▸ SOURCE DOCUMENT
- - - -

# Historical Data Platform QA/QC Event Evaluation Procedure

| Event | Start Date | End Date | Location | Variables to Evaluate |
|-------|------------|----------|----------|-----------------------|
|Santa Ana Wind|2/16/1988|2/19/1988|Los Angeles, Orange Counties|wind speed, wind direction, air temperature, humidity|
|Winter Storm | 12/20/1990|12/24/1990| WECC, Sac Valley, Oakland|air temperature, pressure, precipitation|
|AR|1/16/2017|1/20/2017|CA, coastal WECC|precipitation, wind speed, wind direction|
|Mudslide|1/5/2018|1/9/2018|Santa Barbara County|precipitation, wind speed, wind direction, air temperature|
|"Heatwave1"|8/14/2020|8/15/2020|WECC|air temperature, wind speed, air pressure|
|"Heatwave2"|9/5/2020|9/8/2020| CA (coastal + S. CA), Los Angeles County|air temperature, wind speed, air pressure|
|"Heatwave3"|8/30/2022|9/9/2020| CA (coastal + S. CA)|air temperature, wind speed, air pressure|
|Offshore wind|1/15/2021|1/16/2021|Coastal CA|wind speed, wind direction|

**In evaluation**: Santa Ana Wind

**Steps**:
1. Identify stations within event location
2. Retrieve station file to evaluate
3. Look at full timeseries plot (flagged_timeseries_plot) to see general trend
4. Look at climatology plot
5. Look at event plot

In [None]:
# import libraries
import xarray as xr
import numpy as np
import pandas as pd
import os
import sys

from qaqc_eval_utils import (id_all_flags, known_issue_check, subset_eval_stns, latlon_to_mercator_cartopy, pull_nc_from_aws, return_ghcn_vars)
from qaqc_eval_plot import stn_visualize

sys.path.append(os.path.expanduser('../'))
from qaqc_plot import flagged_timeseries_plot
from QAQC_pipeline import qaqc_ds_to_df # not working at present

%matplotlib inline

### Step 1: Retrieve relevant station files and comparison data for evaluation
Read in training list of QA/QC'd stations.

In [None]:
# read in stations
train_stns = pd.read_csv('../qaqc_training_station_list_events.csv')
train_stns.head()

For event evaluation, randomly sample for a manageable number of stations per event using the `subset_eval_stns` function.

In [None]:
eval_stations = subset_eval_stns(
    event_to_eval = 'santa_ana_wind',
    stn_list = train_stns,
    subset = 4,
    return_stn_ids = True
)
eval_stations

Visualize the station next

In [None]:
stn_visualize(
    stn_id = eval_stations['era-id'].values[0],
    stn_list = eval_stations,
    event_to_eval = 'santa_ana_wind'
)

- - - -

▸ DATASET EXTRACT

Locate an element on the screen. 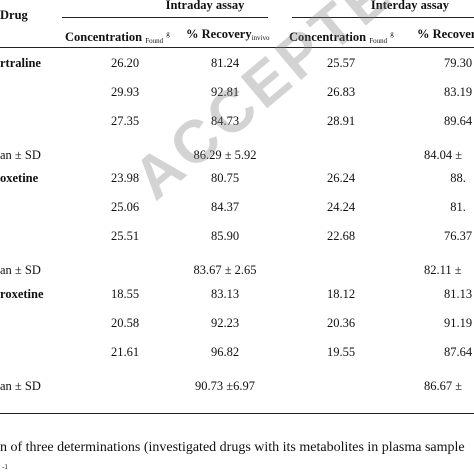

- - - -

▸ EXERCISE
Reproduce verbatim the passage of the QA/QC event evaluation procedure starting at "from qaqc_eval_utils import" and ending at "of QA/QC'd stations.".

▸ TASK RESPONSE
from qaqc_eval_utils import (id_all_flags, known_issue_check, subset_eval_stns, latlon_to_mercator_cartopy, pull_nc_from_aws, return_ghcn_vars)
from qaqc_eval_plot import stn_visualize

sys.path.append(os.path.expanduser('../'))
from qaqc_plot import flagged_timeseries_plot
from QAQC_pipeline import qaqc_ds_to_df # not working at present

%matplotlib inline

### Step 1: Retrieve relevant station files and comparison data for evaluation
Read in training list of QA/QC'd stations.